TASK >> Beginning at the line with "The width and", please repeat each line exactly through the end of the records below, including that first line and the last, but no pictures.

Collected data entries:
::::

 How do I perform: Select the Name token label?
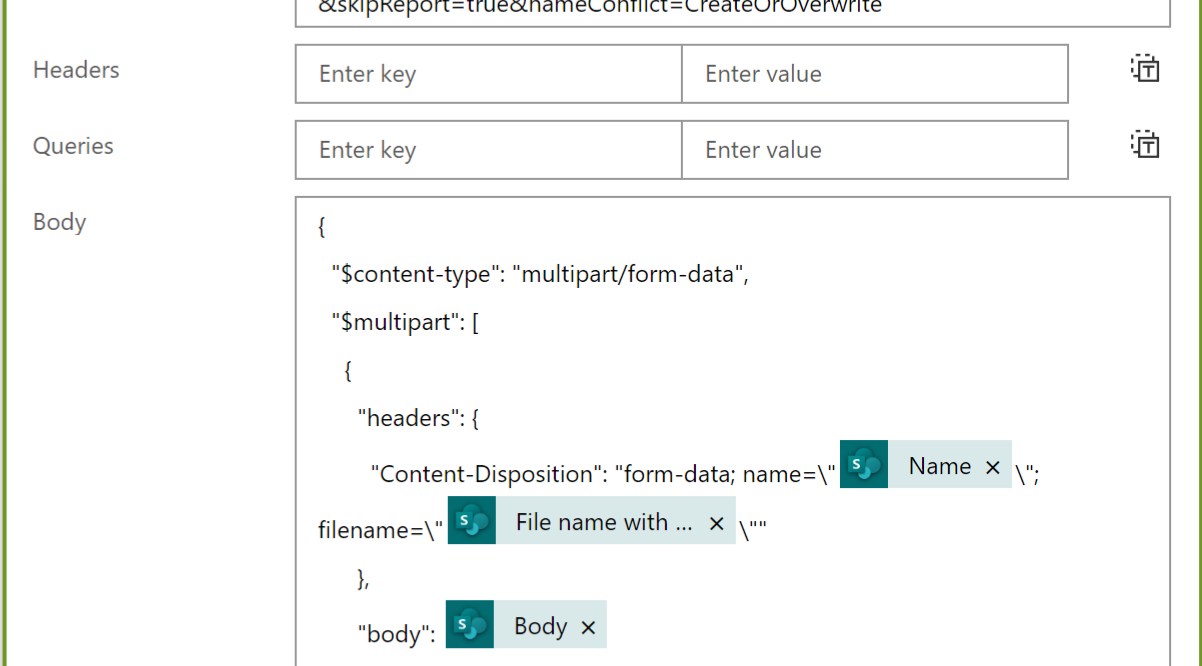939,466
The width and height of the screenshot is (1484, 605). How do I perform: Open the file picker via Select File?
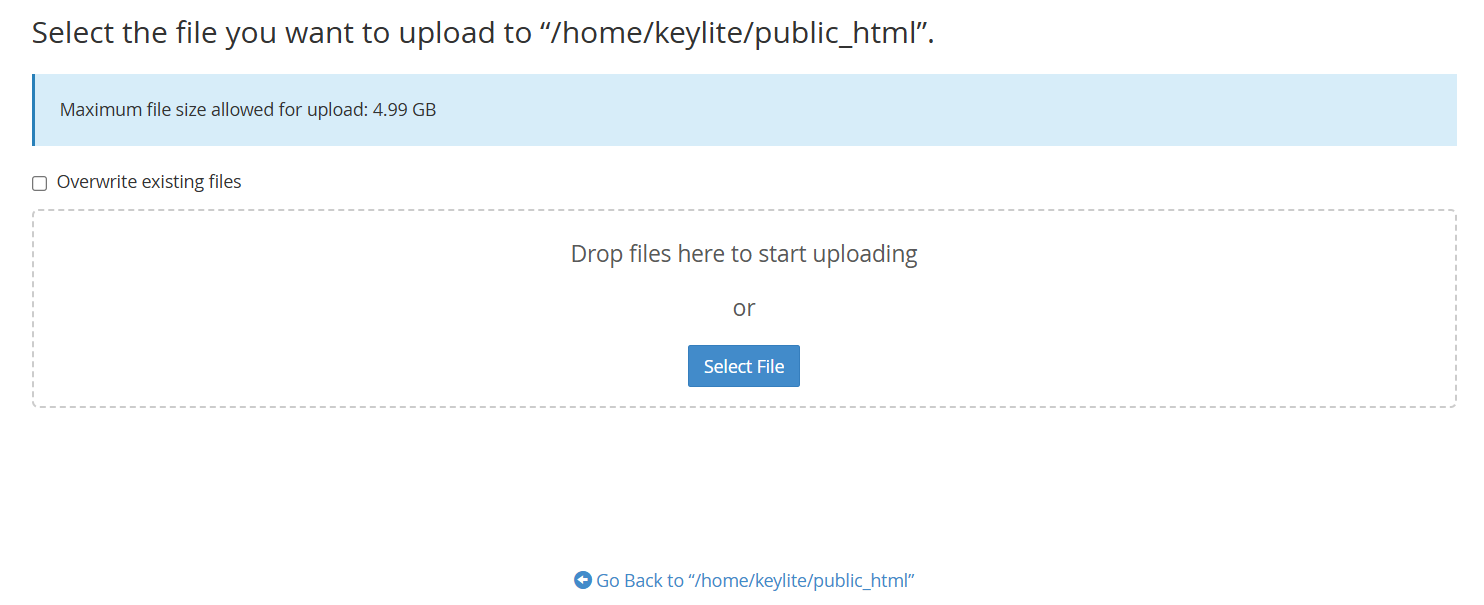click(744, 366)
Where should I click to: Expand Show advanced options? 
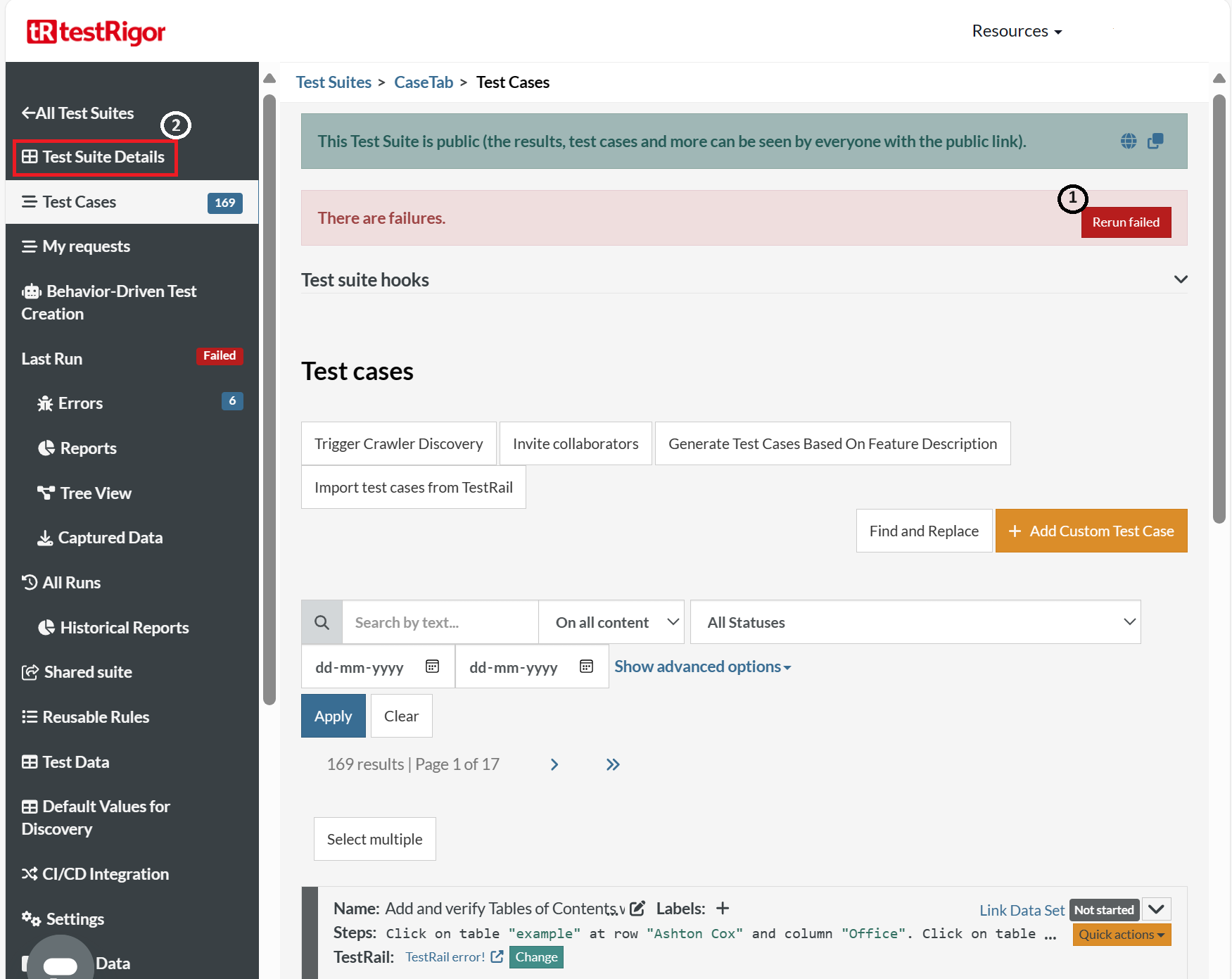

::::

EXERCISE OUTPUT >>
The width and height of the screenshot is (1484, 605). How do I perform: Open the file picker via Select File?
click(744, 366)
Where should I click to: Expand Show advanced options? 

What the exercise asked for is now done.